Twentieth Century Serfdom
Where now operates the Zip World in Snowdonia - a tourist attraction that brings in people in search of a managed and safe adrenaline rush from all over the world - also happens to be what was [and is still generally referred to as] Penrhyn Quarry, Y Chwarel Penrhyn in Welsh. The quarry was historically, at least since the village of Bethesda started to form around the Independent chapel of Bethesda, from which it drew its name, the largest employer in the area.
Between 1900 and 1903, quarry workers at Penrhyn were locked out over their protest at the pay and conditions - conditions which held them in thrall to their master's will: he literally owned their lives - abuse and summary dismissal being commonplace there. One of the main issues of contention was the system of 'The Bargain', a practice which involved a gang of workers striking 'a bargain' with the management over working a particular part of the quarry: on the face of it as semi-autonomous 'contractors'.
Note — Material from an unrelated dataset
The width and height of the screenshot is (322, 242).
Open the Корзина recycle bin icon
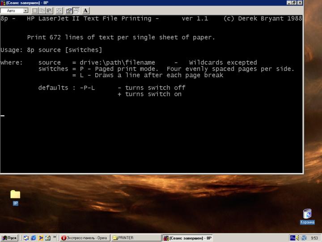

The reality was very different. The rock was assessed at face value: if it was determined that the bargain would be difficult to work, based on its outward nature, then a good rate per pound of finished slate would be agreed upon. If the 'bargain' looked easy to work, the rate would be lower as more finished slate could be produced with less effort. Seems superficially fair, but very often the underlying substrate would confound the original assessment and an 'easy' bargain would turn out to produce little or nothing for the workers involved, while close by others would be making a decent return from their 'bargain'.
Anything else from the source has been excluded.